What is eduPersonPrincipalName (ePPN)?
ePPN is often asserted as an attribute to access multilateral federated services. This enables individuals to use their home institution’s credentials to access resources and services provided by other institutions and organizations.
ePPN is a unique user identifier that is scoped and in the form “user@scope”. It is composed of the following:
user: An identifier for a person that may be either human-friendly like john.smith, or not-so-friendly like a GUID
@: There must be only one “@” sign.
scope: A domain to ensure global uniqueness for the user identity - identity providers authorized for a given scope are responsible for ensuring this global uniqueness.
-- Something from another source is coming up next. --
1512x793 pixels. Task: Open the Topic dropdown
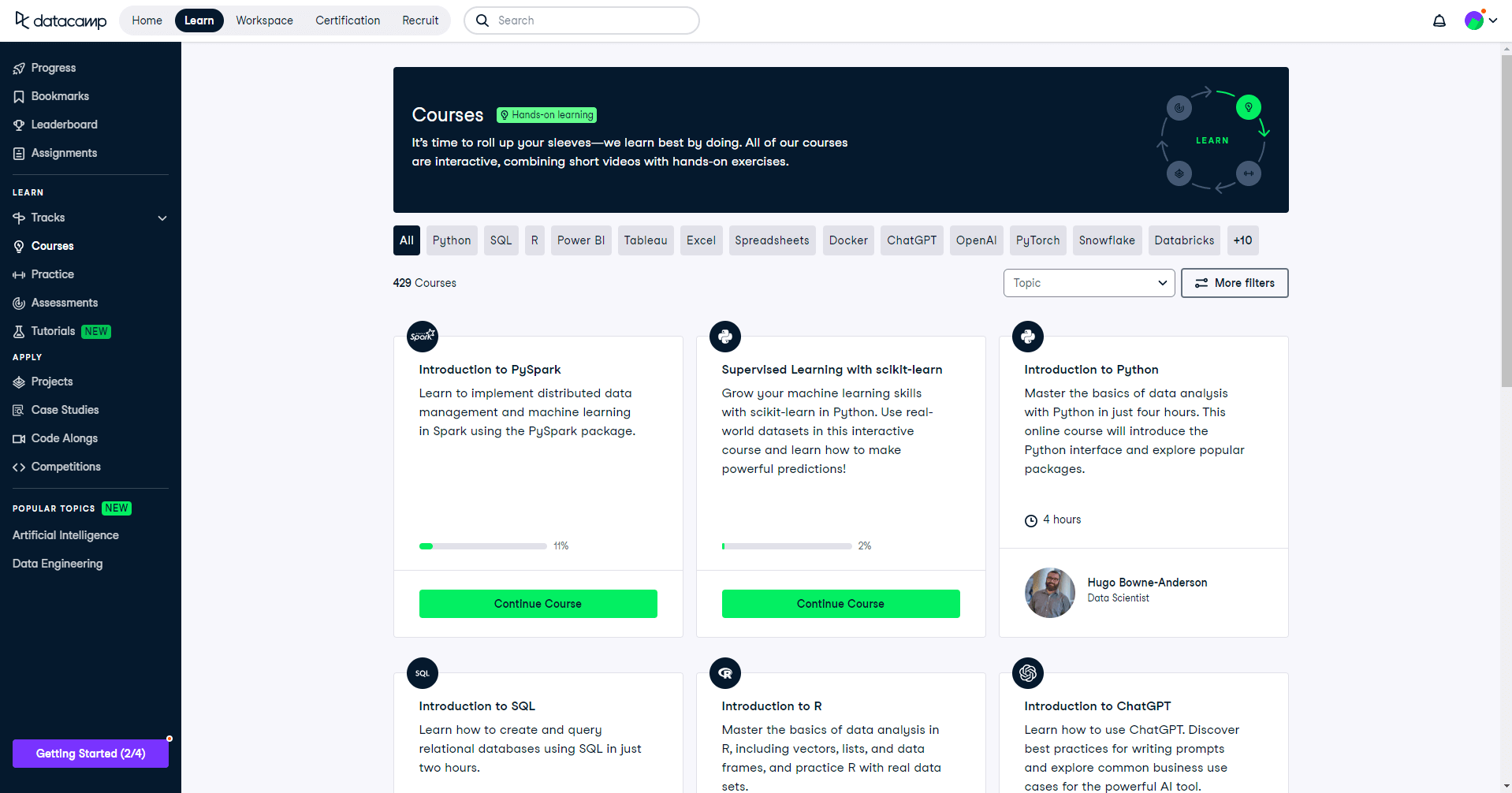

Characteristics of a good ePPN value
A good ePPN should be:
• Unique -- All identifiers within a scope must be unique. Every ePPN with the same value should refer to the same person. Two individuals should never have the same ePPN
• Non-Reassignable -- Once an ePPN is assigned to an individual, it should not be reused for anyone or anything else.
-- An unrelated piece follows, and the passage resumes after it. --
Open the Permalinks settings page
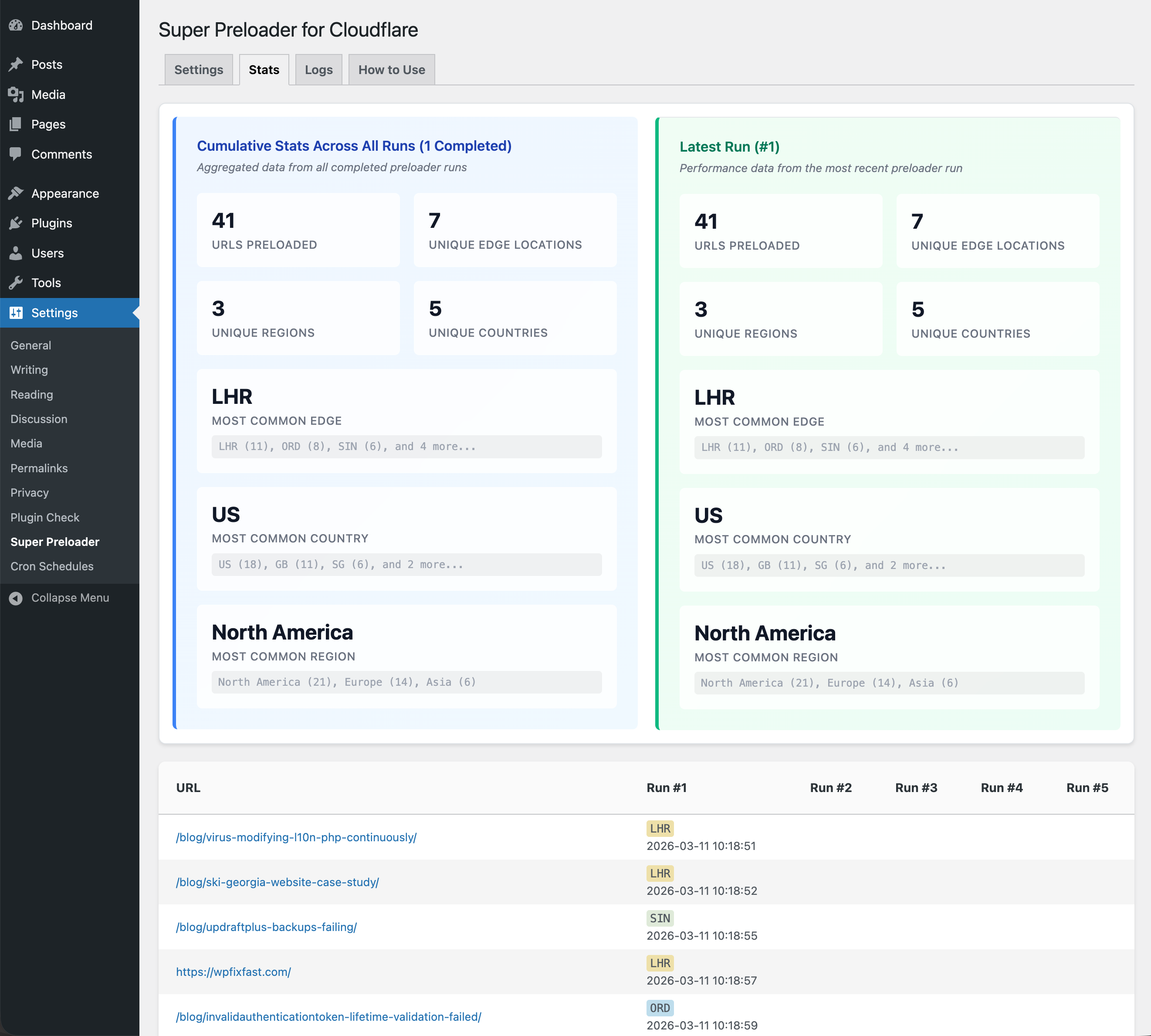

• Persistent (long-lived) -- Once a person is assigned an ePPN, it should not change. Or, at the very least, a person’s ePPN should be expected to be painful to change.
• Not Case-Sensitive
Other important considerations
• The ePPN is not an email address, although it may look like one. ePPN does not need to resolve to a deliverable mailbox.
• The ePPN is generally not intended to be a user interface element, but is often abused in this way by service providers.
• Consider the impact on services before making scope changes. An institution with multiple campuses may have people who use the same login identifier across the different campus domains. (firstname.lastname@example.org, email@example.com) If your current user population includes folks at different campuses with the same user identifier, you may not be able to consolidate into one scope without impacting services that rely on a per-campus user principal name (UPN) for authorization.
Cirrus Identity is committed to supporting the REFEDS standards. We are also committed to helping our customers who, when engaging with multilateral federations for the first time, may need guidance to navigate nuances and requirements.